Di Giuseppe Sesto – Centodiciassette reti, un centravanti italiano e di razza nel contesto di una stagione stellare fermata sul più bello sia in campionato che in coppa europea da gravi errori arbitrali, e a quattro giornate dal termine è ormai pacifico che la grande sorpresa della Serie A sia stata la Lazio, eccezion fatta per chi ha creduto fin dal ritiro in quel di Auronzo di Cadore che la squadra fosse competitiva rispetto alle più spendaccione, Inter e Milan su tutte, accreditate all’inizio dai giornalisti sulla fiducia, o meglio, prima di fare i conti con l’oste.
In primis ci hanno creduto il presidente Lotito, il diesse Tare e mister Simone Inzaghi, che è stato capace di riportare la vera Lazialità sia in campo che sugli spalti di uno stadio Olimpico che a differenza dei grandi mass media sta tributando in queste settimane finali i giusti onori e meriti a uno squadrone quale nella sponda romana del Tevere biancoceleste non si era più visto dai Salas e Veron, dai Simeone ai Roberto Mancini di Sven Goran Eriksson, un vincente assoluto innalzato agli onori del calcio mondiale da Sergio Cragnotti.
Colui che primo in Italia fece esordire in borsa una società di calcio e che mai, almeno fino a questa stagione fatale era stato scalzato da Claudio Lotito, giunto in forza di vittorie, record battuti, risultati e sopratutto il recupero da quest’anno del difficile rapporto con la Curva Nord nel posto più alto nel cuore dei tifosi biancocelesti che fin dal suo arrivo a Formello nel 2005 lo avevano fin troppo spesso contestato talvolta anche oltre misura.
Ma il tempo si sa è galantuomo e allora diamo a Cesare quel che è di Cesare. Ciro Immobile, Luis Alberto, Milikovic-Savic, Lucas Leiva, Senad Lulic, Parolo e Stefan Radu sono indubbiamente opera sua e di Igli Tare.
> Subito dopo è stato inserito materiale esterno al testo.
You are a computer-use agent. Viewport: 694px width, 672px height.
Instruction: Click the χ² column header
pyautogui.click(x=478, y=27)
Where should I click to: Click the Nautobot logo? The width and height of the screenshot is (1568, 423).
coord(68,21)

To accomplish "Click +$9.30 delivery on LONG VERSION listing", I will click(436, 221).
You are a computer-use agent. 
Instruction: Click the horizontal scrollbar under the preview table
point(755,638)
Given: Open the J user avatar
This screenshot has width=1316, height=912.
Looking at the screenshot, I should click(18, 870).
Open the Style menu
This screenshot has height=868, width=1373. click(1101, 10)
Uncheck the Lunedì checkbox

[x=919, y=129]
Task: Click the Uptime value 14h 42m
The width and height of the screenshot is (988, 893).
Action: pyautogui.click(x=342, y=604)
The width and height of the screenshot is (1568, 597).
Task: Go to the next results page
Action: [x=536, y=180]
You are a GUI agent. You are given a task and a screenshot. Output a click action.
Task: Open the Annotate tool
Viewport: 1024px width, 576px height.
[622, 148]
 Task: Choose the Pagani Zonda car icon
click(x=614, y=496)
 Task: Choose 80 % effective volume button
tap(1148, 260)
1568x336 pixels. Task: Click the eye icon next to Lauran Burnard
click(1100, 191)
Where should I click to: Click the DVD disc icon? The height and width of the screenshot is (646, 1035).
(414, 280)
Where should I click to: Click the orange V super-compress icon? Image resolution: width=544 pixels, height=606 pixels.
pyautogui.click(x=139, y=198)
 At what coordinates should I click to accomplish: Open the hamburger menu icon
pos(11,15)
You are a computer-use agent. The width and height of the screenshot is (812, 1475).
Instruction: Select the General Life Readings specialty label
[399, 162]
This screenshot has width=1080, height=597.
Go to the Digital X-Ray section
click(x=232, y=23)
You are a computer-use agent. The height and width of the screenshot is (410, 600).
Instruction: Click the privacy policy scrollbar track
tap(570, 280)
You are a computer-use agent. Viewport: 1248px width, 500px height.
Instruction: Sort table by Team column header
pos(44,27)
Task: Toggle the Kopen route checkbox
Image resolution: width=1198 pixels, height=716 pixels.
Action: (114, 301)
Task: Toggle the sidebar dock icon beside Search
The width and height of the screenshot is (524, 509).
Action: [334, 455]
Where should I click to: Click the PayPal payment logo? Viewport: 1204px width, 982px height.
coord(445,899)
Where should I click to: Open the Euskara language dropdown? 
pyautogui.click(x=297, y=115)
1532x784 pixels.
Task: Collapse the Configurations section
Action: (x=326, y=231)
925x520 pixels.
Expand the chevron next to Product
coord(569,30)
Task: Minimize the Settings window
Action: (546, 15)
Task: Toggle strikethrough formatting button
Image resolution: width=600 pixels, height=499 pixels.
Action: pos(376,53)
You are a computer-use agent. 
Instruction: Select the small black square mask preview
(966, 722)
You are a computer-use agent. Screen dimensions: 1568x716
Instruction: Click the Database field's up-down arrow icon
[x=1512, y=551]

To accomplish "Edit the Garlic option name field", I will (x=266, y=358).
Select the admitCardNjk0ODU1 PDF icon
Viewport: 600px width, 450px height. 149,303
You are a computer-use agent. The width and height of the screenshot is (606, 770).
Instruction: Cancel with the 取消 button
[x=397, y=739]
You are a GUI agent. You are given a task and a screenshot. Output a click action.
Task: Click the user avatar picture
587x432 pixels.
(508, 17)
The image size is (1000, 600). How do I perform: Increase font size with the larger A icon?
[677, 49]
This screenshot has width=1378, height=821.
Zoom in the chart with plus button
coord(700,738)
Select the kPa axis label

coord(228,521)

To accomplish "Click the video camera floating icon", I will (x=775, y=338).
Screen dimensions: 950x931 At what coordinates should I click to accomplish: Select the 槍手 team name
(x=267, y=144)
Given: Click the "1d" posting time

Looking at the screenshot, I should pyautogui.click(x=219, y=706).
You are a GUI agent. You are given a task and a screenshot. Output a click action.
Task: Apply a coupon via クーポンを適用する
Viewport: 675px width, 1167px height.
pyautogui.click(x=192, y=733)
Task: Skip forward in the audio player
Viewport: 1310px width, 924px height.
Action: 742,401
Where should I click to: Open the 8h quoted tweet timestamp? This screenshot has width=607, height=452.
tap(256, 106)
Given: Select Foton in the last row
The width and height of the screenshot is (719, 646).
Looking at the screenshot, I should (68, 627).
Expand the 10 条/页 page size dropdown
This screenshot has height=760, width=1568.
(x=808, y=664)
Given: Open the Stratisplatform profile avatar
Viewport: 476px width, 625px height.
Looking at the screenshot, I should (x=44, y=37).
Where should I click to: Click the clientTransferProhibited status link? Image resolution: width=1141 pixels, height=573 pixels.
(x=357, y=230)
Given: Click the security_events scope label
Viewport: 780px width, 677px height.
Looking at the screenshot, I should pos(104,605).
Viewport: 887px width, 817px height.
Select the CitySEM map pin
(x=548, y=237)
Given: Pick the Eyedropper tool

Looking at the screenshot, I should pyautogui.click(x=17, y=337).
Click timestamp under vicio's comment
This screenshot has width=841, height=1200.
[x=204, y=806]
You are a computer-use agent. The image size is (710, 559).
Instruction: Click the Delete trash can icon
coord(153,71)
Sono loro almeno per la comune opinione le stelle più brillanti di questa squadra che per i meriti di Inzaghi, allenatore, psicologo e motivatore, e di tutta la rosa, sta regalando a tifosi, conoscitori e appassionati di calcio, lampi e saette di pura luce che andrebbero messi in evidenza nelle scuole calcio, se non altro per insegnare e tramandare alle nuove generazioni la filosofia che sta portando la Lazio contadina e tutt’altro che milionaria laddove in pochissimi osavano soltanto sperare a inizio stagione e per di più davanti agli occhi di tutta Europa che ha trepidato per la sua inspiegabile eliminazione dall’Europa League.